• [DATA RECORDS]:
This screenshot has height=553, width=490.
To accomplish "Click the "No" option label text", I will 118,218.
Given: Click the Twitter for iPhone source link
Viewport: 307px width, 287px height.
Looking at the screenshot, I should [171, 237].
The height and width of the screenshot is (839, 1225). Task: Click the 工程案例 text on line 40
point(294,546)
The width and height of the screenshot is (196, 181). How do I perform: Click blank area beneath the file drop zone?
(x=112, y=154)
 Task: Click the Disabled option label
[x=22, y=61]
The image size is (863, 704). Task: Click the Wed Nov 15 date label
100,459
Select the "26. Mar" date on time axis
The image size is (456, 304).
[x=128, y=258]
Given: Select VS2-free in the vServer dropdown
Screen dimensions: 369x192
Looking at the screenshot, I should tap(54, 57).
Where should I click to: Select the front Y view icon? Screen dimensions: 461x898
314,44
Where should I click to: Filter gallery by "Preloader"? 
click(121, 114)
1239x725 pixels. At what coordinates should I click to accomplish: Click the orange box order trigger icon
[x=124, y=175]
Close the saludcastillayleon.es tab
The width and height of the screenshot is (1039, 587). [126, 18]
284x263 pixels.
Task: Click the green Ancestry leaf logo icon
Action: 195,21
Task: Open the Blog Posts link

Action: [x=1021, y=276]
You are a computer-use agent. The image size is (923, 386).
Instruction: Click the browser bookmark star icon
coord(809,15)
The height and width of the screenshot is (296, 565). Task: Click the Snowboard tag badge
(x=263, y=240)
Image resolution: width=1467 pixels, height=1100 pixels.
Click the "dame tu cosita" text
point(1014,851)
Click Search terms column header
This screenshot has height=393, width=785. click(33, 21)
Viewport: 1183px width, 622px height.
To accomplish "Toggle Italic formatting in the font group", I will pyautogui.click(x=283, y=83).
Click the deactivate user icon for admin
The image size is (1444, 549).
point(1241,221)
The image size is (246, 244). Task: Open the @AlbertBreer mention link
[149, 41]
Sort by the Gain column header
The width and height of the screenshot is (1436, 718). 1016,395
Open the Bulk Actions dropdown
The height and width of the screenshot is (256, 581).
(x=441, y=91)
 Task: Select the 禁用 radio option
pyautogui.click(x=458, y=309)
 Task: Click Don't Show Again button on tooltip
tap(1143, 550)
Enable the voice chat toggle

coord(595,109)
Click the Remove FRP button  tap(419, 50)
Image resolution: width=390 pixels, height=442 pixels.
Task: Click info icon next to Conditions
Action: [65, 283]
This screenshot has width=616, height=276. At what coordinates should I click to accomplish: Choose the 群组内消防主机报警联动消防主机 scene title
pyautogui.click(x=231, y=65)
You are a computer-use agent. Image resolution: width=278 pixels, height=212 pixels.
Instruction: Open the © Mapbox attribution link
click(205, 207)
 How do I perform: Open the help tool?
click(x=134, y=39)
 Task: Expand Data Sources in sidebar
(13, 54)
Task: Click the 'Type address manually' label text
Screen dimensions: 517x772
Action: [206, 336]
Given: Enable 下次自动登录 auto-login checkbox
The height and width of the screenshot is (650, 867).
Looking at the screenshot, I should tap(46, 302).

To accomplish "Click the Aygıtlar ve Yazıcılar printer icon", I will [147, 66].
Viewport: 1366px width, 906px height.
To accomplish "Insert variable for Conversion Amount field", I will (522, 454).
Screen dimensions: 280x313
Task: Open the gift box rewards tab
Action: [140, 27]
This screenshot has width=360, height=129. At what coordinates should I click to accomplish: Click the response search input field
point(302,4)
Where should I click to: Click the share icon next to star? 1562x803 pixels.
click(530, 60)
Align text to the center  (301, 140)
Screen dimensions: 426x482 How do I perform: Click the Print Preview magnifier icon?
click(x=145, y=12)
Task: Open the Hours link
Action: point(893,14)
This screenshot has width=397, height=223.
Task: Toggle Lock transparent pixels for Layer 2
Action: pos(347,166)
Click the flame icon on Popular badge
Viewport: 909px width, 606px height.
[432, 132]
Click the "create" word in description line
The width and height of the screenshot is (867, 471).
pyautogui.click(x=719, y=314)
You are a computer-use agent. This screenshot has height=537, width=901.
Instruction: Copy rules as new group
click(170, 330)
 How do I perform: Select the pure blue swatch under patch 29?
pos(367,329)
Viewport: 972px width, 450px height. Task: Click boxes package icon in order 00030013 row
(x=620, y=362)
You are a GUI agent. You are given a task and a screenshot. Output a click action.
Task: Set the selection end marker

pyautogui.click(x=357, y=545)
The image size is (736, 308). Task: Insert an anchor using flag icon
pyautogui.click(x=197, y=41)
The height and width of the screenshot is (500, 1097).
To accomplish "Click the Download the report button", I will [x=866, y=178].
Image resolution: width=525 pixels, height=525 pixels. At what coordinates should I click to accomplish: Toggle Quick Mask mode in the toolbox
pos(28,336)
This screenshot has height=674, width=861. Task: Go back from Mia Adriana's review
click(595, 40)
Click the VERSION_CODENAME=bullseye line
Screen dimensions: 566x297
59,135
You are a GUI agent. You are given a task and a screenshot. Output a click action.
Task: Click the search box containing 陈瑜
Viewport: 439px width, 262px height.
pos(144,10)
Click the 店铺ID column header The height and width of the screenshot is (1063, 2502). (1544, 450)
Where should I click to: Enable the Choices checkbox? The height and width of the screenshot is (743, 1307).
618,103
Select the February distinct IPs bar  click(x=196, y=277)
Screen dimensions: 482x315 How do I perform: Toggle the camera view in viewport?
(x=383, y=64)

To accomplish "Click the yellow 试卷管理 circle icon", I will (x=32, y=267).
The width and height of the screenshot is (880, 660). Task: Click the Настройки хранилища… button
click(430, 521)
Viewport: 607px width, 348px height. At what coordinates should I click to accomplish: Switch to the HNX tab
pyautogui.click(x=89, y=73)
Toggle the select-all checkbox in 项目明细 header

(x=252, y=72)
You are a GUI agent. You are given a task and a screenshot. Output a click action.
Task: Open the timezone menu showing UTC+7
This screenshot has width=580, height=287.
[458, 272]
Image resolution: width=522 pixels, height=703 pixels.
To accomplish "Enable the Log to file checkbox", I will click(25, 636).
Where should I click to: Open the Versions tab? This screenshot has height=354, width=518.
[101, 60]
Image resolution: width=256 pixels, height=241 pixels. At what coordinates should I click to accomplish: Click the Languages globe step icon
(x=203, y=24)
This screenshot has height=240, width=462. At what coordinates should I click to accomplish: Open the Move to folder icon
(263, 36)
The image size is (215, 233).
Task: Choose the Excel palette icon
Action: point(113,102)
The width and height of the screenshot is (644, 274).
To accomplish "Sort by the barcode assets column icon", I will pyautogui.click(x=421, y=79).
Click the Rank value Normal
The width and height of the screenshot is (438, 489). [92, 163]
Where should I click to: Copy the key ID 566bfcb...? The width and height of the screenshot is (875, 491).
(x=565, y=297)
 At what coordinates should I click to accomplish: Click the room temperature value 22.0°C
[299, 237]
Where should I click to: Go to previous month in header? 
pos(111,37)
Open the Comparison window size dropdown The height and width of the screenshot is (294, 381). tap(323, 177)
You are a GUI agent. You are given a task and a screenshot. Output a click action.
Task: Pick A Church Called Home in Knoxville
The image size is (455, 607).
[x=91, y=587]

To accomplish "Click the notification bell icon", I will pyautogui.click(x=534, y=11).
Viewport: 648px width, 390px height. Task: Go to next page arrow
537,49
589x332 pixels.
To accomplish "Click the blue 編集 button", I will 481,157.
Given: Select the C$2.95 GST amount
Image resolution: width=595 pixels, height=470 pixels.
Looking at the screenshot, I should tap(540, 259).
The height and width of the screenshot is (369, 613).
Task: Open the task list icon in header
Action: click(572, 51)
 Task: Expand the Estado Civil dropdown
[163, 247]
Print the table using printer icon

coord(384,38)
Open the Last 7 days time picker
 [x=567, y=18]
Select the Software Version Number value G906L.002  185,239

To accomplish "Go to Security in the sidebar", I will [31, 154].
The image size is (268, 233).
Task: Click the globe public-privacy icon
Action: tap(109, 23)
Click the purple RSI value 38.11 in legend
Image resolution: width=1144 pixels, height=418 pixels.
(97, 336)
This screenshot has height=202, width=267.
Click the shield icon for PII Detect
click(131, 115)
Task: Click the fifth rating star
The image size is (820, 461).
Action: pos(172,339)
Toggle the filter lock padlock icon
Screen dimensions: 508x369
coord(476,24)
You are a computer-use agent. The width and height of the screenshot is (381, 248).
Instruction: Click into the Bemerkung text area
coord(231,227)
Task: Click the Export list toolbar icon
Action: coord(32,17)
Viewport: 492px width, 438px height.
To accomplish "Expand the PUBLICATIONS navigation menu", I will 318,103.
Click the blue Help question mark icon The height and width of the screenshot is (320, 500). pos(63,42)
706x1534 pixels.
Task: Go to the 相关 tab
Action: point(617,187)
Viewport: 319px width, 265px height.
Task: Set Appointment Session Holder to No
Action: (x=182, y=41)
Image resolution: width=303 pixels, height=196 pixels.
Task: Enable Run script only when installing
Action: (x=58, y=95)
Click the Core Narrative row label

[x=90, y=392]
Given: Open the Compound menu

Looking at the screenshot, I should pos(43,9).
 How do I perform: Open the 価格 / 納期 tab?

• [WORK TO BE COMPLETED]:
Look above for the line holding "Given: Enable 下次自动登录 auto-login checkbox" and the line holding "Align text to", then output exactly those two lines and every line between them, nothing more.

• [REPLY TO THE TASK]:
Given: Enable 下次自动登录 auto-login checkbox
The height and width of the screenshot is (650, 867).
Looking at the screenshot, I should tap(46, 302).

To accomplish "Click the Aygıtlar ve Yazıcılar printer icon", I will [147, 66].
Viewport: 1366px width, 906px height.
To accomplish "Insert variable for Conversion Amount field", I will (522, 454).
Screen dimensions: 280x313
Task: Open the gift box rewards tab
Action: [140, 27]
This screenshot has width=360, height=129. At what coordinates should I click to accomplish: Click the response search input field
point(302,4)
Where should I click to: Click the share icon next to star? 1562x803 pixels.
click(530, 60)
Align text to the center  (301, 140)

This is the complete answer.